**HOW TO COMPLETE THIS TASK**. Each line from the start of the listing below through the line containing "Cookie Policy (UE) (910, 1236)" should be reproduced exactly, with no others.
(SOURCE MATERIAL Opens)
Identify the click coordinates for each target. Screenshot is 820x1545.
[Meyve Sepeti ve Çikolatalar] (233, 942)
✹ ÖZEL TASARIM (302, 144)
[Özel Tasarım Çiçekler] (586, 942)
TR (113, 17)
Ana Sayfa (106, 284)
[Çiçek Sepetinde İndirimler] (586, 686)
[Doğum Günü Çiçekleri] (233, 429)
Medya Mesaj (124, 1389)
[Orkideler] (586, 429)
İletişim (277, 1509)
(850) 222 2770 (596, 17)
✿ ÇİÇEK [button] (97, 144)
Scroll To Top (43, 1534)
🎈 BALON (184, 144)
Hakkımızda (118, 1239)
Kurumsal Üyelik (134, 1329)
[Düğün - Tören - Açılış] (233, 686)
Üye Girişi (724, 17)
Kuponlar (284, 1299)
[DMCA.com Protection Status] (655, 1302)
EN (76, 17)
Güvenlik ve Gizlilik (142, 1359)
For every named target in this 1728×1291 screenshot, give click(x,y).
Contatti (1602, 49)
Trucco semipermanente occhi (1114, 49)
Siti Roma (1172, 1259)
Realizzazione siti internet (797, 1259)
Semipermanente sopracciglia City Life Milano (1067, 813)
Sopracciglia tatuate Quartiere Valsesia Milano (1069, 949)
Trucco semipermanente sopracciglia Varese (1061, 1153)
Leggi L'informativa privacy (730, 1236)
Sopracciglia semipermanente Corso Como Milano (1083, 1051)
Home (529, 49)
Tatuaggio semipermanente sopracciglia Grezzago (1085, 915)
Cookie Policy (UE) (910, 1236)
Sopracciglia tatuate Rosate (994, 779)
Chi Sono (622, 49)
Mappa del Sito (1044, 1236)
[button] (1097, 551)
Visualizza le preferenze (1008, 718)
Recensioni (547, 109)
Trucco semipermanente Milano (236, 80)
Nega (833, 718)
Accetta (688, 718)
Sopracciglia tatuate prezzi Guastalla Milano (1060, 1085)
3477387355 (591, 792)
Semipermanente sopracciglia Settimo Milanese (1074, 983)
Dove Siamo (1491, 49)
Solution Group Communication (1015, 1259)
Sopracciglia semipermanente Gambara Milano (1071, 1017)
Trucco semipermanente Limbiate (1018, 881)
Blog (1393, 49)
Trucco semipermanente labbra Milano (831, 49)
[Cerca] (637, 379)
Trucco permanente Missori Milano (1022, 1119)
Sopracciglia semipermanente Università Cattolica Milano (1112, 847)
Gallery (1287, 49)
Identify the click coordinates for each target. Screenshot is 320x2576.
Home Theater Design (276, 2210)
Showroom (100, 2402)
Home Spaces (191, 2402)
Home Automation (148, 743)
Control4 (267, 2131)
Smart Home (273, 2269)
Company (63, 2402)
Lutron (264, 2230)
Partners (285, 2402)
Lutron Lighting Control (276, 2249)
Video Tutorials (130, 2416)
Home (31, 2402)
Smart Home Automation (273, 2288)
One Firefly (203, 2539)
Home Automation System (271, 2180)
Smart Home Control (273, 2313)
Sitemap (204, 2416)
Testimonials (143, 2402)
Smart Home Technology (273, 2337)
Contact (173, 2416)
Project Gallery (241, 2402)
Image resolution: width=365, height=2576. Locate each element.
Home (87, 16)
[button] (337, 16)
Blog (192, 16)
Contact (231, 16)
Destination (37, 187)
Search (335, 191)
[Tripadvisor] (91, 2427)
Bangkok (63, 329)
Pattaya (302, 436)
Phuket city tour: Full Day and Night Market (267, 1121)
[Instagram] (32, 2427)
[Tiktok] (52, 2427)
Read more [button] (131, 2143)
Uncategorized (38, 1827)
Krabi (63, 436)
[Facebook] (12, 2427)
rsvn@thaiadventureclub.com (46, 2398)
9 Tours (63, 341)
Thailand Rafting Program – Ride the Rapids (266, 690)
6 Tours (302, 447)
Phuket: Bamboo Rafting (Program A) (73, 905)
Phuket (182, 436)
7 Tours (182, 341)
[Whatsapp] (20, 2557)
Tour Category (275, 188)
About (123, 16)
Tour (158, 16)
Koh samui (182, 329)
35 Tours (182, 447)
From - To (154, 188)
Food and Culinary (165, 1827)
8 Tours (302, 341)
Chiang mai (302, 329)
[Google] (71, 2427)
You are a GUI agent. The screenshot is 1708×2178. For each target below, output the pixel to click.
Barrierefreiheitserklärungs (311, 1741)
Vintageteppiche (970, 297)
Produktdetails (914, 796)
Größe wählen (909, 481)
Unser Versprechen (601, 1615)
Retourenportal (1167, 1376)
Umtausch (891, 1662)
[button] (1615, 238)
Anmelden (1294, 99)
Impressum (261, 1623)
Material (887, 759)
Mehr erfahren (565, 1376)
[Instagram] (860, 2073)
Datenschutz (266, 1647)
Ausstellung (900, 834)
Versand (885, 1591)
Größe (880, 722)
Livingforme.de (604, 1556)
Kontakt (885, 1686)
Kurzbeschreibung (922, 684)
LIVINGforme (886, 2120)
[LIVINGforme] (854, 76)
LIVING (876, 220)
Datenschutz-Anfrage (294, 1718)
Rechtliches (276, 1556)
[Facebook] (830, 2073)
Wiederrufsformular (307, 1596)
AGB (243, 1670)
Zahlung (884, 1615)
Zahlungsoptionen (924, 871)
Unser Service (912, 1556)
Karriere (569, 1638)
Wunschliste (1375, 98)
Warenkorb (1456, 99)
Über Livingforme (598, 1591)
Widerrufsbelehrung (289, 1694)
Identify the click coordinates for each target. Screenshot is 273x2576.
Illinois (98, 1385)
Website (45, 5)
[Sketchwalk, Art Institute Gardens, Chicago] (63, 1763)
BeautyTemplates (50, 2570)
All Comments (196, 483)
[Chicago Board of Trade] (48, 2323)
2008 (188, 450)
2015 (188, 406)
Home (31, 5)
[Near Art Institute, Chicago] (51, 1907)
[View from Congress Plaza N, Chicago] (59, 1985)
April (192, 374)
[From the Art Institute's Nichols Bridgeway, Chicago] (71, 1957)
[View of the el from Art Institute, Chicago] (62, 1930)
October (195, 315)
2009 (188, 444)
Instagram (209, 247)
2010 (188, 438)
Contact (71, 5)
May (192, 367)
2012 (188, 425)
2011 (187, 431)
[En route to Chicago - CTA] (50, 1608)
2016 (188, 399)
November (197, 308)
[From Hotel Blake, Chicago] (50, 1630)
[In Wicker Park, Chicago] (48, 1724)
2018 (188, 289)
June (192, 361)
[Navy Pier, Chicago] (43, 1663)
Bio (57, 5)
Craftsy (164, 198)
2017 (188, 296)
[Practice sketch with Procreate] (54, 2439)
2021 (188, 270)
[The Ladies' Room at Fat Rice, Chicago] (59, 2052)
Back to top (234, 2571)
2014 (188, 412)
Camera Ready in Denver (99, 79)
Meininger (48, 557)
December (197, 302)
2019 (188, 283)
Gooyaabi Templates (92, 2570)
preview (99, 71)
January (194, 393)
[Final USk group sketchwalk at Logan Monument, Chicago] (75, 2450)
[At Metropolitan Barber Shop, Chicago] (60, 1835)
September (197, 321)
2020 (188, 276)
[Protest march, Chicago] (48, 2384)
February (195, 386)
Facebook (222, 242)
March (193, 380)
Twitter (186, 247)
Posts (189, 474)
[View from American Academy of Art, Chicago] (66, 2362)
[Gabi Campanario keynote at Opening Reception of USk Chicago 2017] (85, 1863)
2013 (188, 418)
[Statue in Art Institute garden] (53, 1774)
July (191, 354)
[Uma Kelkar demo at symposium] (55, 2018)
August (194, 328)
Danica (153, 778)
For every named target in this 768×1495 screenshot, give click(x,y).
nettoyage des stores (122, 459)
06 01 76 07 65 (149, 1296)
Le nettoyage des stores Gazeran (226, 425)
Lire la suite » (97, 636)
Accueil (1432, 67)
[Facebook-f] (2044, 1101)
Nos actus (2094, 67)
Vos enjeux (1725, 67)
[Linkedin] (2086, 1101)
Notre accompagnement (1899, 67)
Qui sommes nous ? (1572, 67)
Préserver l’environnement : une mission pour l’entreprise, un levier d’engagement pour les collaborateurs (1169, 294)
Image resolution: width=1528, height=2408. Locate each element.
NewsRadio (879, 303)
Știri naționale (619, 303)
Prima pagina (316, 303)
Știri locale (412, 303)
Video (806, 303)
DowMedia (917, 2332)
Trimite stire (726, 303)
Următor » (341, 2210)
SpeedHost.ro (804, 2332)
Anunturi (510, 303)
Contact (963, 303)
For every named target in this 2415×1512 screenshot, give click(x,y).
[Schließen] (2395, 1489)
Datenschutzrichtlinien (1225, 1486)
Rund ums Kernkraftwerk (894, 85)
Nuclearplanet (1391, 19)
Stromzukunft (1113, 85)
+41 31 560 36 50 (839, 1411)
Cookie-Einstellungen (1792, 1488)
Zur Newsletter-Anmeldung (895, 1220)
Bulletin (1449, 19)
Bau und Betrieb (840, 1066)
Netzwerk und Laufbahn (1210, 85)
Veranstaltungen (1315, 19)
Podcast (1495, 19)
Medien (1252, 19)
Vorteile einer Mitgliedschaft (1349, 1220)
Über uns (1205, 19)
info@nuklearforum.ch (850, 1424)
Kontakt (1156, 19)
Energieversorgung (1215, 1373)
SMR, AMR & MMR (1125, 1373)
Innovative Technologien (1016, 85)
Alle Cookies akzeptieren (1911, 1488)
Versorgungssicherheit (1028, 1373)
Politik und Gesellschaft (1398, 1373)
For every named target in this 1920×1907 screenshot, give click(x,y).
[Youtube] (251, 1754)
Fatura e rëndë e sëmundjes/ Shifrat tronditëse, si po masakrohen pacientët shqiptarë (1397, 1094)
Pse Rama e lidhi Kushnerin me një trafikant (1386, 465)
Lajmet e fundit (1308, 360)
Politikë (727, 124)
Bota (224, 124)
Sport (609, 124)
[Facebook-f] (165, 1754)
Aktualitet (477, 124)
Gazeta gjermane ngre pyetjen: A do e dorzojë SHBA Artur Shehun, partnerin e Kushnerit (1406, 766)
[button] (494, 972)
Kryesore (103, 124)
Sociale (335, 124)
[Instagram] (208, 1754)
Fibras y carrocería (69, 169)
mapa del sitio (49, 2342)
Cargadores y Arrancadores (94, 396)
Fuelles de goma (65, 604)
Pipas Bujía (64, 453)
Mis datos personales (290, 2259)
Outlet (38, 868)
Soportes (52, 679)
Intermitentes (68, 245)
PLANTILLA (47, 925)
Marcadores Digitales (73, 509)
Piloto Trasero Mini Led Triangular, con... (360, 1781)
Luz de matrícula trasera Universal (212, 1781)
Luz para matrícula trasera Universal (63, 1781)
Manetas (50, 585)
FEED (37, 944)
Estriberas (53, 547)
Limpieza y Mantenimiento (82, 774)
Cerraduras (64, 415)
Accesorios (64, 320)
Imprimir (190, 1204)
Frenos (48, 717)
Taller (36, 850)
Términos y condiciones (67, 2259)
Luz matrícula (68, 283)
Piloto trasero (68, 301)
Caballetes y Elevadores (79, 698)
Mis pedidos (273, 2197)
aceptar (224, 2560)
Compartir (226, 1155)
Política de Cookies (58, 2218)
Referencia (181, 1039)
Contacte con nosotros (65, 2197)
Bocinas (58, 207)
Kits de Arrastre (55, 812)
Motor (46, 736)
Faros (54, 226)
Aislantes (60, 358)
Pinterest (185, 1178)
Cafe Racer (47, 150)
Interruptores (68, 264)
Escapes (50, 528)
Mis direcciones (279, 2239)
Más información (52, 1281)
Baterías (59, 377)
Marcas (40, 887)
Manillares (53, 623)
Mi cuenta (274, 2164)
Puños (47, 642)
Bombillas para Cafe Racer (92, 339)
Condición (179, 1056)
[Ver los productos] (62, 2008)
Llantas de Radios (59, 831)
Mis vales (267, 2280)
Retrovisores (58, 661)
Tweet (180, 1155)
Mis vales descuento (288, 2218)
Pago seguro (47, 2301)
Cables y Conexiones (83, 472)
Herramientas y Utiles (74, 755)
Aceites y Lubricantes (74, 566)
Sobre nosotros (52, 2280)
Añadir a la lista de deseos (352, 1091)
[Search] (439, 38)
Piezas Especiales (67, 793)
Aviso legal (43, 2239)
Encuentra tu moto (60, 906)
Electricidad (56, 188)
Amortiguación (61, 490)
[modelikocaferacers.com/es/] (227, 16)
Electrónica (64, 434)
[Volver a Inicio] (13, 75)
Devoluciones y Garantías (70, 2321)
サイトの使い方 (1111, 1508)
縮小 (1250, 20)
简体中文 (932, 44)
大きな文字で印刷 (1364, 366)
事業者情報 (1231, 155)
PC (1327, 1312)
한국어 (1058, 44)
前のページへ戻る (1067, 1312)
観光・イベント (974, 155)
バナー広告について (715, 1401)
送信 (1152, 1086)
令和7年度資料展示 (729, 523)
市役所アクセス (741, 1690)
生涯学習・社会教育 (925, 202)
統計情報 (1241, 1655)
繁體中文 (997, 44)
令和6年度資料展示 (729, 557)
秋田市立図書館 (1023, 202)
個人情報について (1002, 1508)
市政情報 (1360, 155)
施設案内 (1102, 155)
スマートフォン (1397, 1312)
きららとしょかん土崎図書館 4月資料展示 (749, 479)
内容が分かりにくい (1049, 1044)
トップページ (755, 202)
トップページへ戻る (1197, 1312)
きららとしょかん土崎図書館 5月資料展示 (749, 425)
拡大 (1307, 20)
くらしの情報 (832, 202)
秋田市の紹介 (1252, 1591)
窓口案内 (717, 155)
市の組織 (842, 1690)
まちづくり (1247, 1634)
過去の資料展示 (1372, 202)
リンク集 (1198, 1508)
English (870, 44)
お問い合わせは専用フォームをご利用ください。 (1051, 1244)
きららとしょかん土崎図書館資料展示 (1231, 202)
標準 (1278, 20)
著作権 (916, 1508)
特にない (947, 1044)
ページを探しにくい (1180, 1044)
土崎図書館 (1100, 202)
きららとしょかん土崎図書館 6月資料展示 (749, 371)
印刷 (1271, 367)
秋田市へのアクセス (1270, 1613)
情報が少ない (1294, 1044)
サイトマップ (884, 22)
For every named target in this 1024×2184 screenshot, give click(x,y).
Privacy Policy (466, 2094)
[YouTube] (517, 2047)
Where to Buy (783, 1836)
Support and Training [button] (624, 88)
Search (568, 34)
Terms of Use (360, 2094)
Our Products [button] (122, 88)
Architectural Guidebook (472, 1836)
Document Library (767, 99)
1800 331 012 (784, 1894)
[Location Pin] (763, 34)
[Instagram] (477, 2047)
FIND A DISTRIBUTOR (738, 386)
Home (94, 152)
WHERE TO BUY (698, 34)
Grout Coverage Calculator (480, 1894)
(SOURCE MATERIAL Closes)
**SOLVED EXERCISE**.
Identify the click coordinates for each target. Screenshot is 820x1545.
[Meyve Sepeti ve Çikolatalar] (233, 942)
✹ ÖZEL TASARIM (302, 144)
[Özel Tasarım Çiçekler] (586, 942)
TR (113, 17)
Ana Sayfa (106, 284)
[Çiçek Sepetinde İndirimler] (586, 686)
[Doğum Günü Çiçekleri] (233, 429)
Medya Mesaj (124, 1389)
[Orkideler] (586, 429)
İletişim (277, 1509)
(850) 222 2770 (596, 17)
✿ ÇİÇEK [button] (97, 144)
Scroll To Top (43, 1534)
🎈 BALON (184, 144)
Hakkımızda (118, 1239)
Kurumsal Üyelik (134, 1329)
[Düğün - Tören - Açılış] (233, 686)
Üye Girişi (724, 17)
Kuponlar (284, 1299)
[DMCA.com Protection Status] (655, 1302)
EN (76, 17)
Güvenlik ve Gizlilik (142, 1359)
For every named target in this 1728×1291 screenshot, give click(x,y).
Contatti (1602, 49)
Trucco semipermanente occhi (1114, 49)
Siti Roma (1172, 1259)
Realizzazione siti internet (797, 1259)
Semipermanente sopracciglia City Life Milano (1067, 813)
Sopracciglia tatuate Quartiere Valsesia Milano (1069, 949)
Trucco semipermanente sopracciglia Varese (1061, 1153)
Leggi L'informativa privacy (730, 1236)
Sopracciglia semipermanente Corso Como Milano (1083, 1051)
Home (529, 49)
Tatuaggio semipermanente sopracciglia Grezzago (1085, 915)
Cookie Policy (UE) (910, 1236)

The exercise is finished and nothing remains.